TikTok pile-on opens two cans of worms

TikTok pile-on opens two cans of worms

American lawmakers see TikTok as a problem. Yet the bipartisan attack on the short-form video app, owned by China-based ByteDance, really points to two different complications – and each, in turn, opens up a much bigger can of worms.

A panel of officials from the House of Representatives grilled TikTok chief executive Shou Zi Chew on Thursday (March 23), covering a range of issues including teenage mental health, legal protections for social media apps, fentanyl sales and censorship of content related to China’s treatment of Uyghurs.

It was a hostile hearing; one member compared Chew to Meta Platforms’ Mark Zuckerberg, citing the Facebook founder’s “nebulous answers” during his own hearings on Capitol Hill.

The overarching reason for Chew’s appearance is that President Joe Biden’s administration, and many in Congress, think TikTok’s Chinese backing makes it a dangerous tool of the People’s Republic.

Committee Chair Cathy McMorris Rodgers accused TikTok of collecting biometric data and manipulating what information users see.

But the assault on TikTok is confused. Some politicians focus on its collection of data; others on the ideas it allows to proliferate.

These are different things.

Take the first one: data. It’s not just TikTok that potentially vacuums up consumer details while having close links to China.

By that token, fast-fashion company Shein, which is seeking to raise US$2 billion (S$2.7 billion) in an initial public offering, is a concern.

So is PDD’s e-commerce service Temu, the eighth most downloaded shopping app last year, according to Apptopia.

CapCut, a video editing tool owned by ByteDance, zipped up that list too.

Is location data more sensitive than purchase history, or what a user watches? Lawmakers can’t seem to decide.

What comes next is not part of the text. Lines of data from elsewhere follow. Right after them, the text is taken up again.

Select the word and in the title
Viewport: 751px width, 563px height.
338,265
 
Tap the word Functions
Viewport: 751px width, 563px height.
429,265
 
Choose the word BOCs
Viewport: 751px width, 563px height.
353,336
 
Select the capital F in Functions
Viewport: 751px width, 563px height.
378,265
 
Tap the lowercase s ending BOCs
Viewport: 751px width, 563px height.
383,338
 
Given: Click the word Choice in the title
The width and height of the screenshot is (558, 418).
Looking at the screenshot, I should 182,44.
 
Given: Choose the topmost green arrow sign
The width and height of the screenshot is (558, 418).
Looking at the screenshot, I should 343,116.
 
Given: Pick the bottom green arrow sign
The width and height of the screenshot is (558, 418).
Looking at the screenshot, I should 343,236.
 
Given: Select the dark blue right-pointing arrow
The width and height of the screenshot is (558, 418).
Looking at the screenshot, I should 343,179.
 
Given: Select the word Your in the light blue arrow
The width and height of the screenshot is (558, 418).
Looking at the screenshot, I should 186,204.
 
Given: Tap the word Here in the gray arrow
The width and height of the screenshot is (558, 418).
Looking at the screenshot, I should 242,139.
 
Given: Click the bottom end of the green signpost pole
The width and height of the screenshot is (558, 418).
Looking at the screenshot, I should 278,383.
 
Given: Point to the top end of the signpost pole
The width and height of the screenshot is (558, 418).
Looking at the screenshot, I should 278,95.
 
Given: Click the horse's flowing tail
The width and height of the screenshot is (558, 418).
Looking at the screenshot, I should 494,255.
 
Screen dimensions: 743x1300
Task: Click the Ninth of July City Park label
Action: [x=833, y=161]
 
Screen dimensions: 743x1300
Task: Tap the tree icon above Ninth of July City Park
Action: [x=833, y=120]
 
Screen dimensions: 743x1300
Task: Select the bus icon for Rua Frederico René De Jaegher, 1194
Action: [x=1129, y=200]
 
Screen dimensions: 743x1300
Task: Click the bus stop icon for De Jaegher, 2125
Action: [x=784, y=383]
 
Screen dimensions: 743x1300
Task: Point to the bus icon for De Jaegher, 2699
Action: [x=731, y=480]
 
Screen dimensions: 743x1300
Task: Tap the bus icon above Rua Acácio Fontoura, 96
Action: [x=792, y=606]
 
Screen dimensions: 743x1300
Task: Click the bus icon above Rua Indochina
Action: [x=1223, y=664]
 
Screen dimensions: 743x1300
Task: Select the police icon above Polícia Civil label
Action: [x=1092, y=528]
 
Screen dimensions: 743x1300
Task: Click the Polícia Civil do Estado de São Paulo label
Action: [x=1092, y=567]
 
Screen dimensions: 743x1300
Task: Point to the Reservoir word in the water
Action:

Then there’s TikTok’s influence over how Americans think. As a social media network, it could be a propaganda tool in certain hands.

But so could US rivals. Twitter, Meta’s Facebook and Instagram, and Alphabet’s YouTube have been singled out for hosting misinformation campaigns.

Having a Chinese parent could theoretically make TikTok susceptible to political pressure. So would having critical factories and customer groups in China, though.

With that logic, most of the US technology sector would be under suspicion.

Scrutinising TikTok for privacy and persuasion isn’t wrong – but it’s a distraction from the bigger questions.

Those require more resources and thought than Congress currently seems prepared to give.